▶ Work item: Please return the full listing. Every line must match exactly.
*** Opening Given records ***
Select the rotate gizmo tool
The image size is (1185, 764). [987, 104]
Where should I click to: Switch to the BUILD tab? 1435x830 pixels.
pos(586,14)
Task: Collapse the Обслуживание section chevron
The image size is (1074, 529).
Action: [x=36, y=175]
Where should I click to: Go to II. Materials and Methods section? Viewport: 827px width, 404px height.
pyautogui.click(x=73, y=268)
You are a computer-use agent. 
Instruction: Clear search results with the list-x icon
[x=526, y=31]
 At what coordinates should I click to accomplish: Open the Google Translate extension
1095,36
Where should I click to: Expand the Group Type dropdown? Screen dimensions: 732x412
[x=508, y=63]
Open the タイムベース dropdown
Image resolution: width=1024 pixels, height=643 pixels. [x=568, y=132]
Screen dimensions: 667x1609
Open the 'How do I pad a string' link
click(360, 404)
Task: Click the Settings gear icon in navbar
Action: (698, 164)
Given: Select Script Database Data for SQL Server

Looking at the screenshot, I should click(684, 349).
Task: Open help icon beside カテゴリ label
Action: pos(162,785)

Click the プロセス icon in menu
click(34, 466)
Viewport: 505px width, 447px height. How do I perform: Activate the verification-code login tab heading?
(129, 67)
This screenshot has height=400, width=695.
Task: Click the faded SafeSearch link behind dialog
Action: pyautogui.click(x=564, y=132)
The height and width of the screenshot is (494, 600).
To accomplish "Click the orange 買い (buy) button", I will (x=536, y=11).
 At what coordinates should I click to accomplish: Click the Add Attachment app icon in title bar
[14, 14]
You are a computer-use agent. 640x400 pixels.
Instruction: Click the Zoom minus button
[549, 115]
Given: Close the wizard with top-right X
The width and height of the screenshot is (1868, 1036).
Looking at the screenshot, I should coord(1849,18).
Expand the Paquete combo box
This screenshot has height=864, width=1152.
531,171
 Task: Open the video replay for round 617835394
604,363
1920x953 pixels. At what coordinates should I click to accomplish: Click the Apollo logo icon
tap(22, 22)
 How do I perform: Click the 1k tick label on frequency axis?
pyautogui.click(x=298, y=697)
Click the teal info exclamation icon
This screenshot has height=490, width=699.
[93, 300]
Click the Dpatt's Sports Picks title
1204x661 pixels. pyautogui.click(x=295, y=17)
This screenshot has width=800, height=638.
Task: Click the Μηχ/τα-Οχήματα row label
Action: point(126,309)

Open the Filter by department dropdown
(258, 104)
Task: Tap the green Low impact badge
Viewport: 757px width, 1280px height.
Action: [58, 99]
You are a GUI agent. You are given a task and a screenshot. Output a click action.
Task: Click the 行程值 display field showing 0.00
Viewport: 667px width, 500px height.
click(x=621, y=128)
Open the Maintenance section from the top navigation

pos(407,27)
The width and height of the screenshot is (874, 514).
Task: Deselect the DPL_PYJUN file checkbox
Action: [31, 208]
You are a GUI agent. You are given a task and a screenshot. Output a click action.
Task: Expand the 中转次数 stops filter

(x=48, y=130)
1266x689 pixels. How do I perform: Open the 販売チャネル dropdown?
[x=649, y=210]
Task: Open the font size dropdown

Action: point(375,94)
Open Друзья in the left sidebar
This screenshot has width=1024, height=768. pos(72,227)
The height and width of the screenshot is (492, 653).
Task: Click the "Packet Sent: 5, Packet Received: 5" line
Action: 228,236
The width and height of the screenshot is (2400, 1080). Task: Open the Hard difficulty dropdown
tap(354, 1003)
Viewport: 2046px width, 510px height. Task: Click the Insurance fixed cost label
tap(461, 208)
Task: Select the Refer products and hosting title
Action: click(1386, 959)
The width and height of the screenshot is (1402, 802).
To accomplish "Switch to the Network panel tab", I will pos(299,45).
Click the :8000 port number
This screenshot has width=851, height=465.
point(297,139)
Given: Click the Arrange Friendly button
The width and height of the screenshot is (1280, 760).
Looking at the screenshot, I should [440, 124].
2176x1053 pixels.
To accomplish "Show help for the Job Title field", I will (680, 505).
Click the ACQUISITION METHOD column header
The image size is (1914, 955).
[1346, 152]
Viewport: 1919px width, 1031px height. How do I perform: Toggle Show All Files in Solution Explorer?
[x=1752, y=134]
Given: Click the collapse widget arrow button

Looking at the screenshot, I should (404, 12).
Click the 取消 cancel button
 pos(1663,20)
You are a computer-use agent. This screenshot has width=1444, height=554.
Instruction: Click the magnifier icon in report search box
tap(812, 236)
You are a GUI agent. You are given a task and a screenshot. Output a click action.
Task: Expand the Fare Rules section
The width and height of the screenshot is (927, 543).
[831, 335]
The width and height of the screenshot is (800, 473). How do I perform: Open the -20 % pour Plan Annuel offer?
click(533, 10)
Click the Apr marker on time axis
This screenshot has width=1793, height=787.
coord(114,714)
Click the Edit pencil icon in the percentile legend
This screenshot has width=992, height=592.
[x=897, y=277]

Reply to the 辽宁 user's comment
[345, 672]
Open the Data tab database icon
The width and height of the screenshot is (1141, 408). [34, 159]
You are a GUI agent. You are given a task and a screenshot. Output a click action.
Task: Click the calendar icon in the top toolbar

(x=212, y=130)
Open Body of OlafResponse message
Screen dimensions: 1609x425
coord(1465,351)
*** Closing Given records ***
▶ Task answer:
Select the rotate gizmo tool
The image size is (1185, 764). [987, 104]
Where should I click to: Switch to the BUILD tab? 1435x830 pixels.
pos(586,14)
Task: Collapse the Обслуживание section chevron
The image size is (1074, 529).
Action: [x=36, y=175]
Where should I click to: Go to II. Materials and Methods section? Viewport: 827px width, 404px height.
pyautogui.click(x=73, y=268)
You are a computer-use agent. 
Instruction: Clear search results with the list-x icon
[x=526, y=31]
 At what coordinates should I click to accomplish: Open the Google Translate extension
1095,36
Where should I click to: Expand the Group Type dropdown? Screen dimensions: 732x412
[x=508, y=63]
Open the タイムベース dropdown
Image resolution: width=1024 pixels, height=643 pixels. [x=568, y=132]
Screen dimensions: 667x1609
Open the 'How do I pad a string' link
click(360, 404)
Task: Click the Settings gear icon in navbar
Action: (698, 164)
Given: Select Script Database Data for SQL Server

Looking at the screenshot, I should click(684, 349).
Task: Open help icon beside カテゴリ label
Action: pos(162,785)

Click the プロセス icon in menu
click(34, 466)
Viewport: 505px width, 447px height. How do I perform: Activate the verification-code login tab heading?
(129, 67)
This screenshot has height=400, width=695.
Task: Click the faded SafeSearch link behind dialog
Action: pyautogui.click(x=564, y=132)
The height and width of the screenshot is (494, 600).
To accomplish "Click the orange 買い (buy) button", I will (x=536, y=11).
 At what coordinates should I click to accomplish: Click the Add Attachment app icon in title bar
[14, 14]
You are a computer-use agent. 640x400 pixels.
Instruction: Click the Zoom minus button
[549, 115]
Given: Close the wizard with top-right X
The width and height of the screenshot is (1868, 1036).
Looking at the screenshot, I should coord(1849,18).
Expand the Paquete combo box
This screenshot has height=864, width=1152.
531,171
 Task: Open the video replay for round 617835394
604,363
1920x953 pixels. At what coordinates should I click to accomplish: Click the Apollo logo icon
tap(22, 22)
 How do I perform: Click the 1k tick label on frequency axis?
pyautogui.click(x=298, y=697)
Click the teal info exclamation icon
This screenshot has height=490, width=699.
[93, 300]
Click the Dpatt's Sports Picks title
1204x661 pixels. pyautogui.click(x=295, y=17)
This screenshot has width=800, height=638.
Task: Click the Μηχ/τα-Οχήματα row label
Action: point(126,309)

Open the Filter by department dropdown
(258, 104)
Task: Tap the green Low impact badge
Viewport: 757px width, 1280px height.
Action: [58, 99]
You are a GUI agent. You are given a task and a screenshot. Output a click action.
Task: Click the 行程值 display field showing 0.00
Viewport: 667px width, 500px height.
click(x=621, y=128)
Open the Maintenance section from the top navigation

pos(407,27)
The width and height of the screenshot is (874, 514).
Task: Deselect the DPL_PYJUN file checkbox
Action: [31, 208]
You are a GUI agent. You are given a task and a screenshot. Output a click action.
Task: Expand the 中转次数 stops filter

(x=48, y=130)
1266x689 pixels. How do I perform: Open the 販売チャネル dropdown?
[x=649, y=210]
Task: Open the font size dropdown

Action: point(375,94)
Open Друзья in the left sidebar
This screenshot has width=1024, height=768. pos(72,227)
The height and width of the screenshot is (492, 653).
Task: Click the "Packet Sent: 5, Packet Received: 5" line
Action: 228,236
The width and height of the screenshot is (2400, 1080). Task: Open the Hard difficulty dropdown
tap(354, 1003)
Viewport: 2046px width, 510px height. Task: Click the Insurance fixed cost label
tap(461, 208)
Task: Select the Refer products and hosting title
Action: click(1386, 959)
The width and height of the screenshot is (1402, 802).
To accomplish "Switch to the Network panel tab", I will pos(299,45).
Click the :8000 port number
This screenshot has width=851, height=465.
point(297,139)
Given: Click the Arrange Friendly button
The width and height of the screenshot is (1280, 760).
Looking at the screenshot, I should [440, 124].
2176x1053 pixels.
To accomplish "Show help for the Job Title field", I will (680, 505).
Click the ACQUISITION METHOD column header
The image size is (1914, 955).
[1346, 152]
Viewport: 1919px width, 1031px height. How do I perform: Toggle Show All Files in Solution Explorer?
[x=1752, y=134]
Given: Click the collapse widget arrow button

Looking at the screenshot, I should (404, 12).
Click the 取消 cancel button
 pos(1663,20)
You are a computer-use agent. This screenshot has width=1444, height=554.
Instruction: Click the magnifier icon in report search box
tap(812, 236)
You are a GUI agent. You are given a task and a screenshot. Output a click action.
Task: Expand the Fare Rules section
The width and height of the screenshot is (927, 543).
[831, 335]
The width and height of the screenshot is (800, 473). How do I perform: Open the -20 % pour Plan Annuel offer?
click(533, 10)
Click the Apr marker on time axis
This screenshot has width=1793, height=787.
coord(114,714)
Click the Edit pencil icon in the percentile legend
This screenshot has width=992, height=592.
[x=897, y=277]

Reply to the 辽宁 user's comment
[345, 672]
Open the Data tab database icon
The width and height of the screenshot is (1141, 408). [34, 159]
You are a GUI agent. You are given a task and a screenshot. Output a click action.
Task: Click the calendar icon in the top toolbar

(x=212, y=130)
Open Body of OlafResponse message
Screen dimensions: 1609x425
coord(1465,351)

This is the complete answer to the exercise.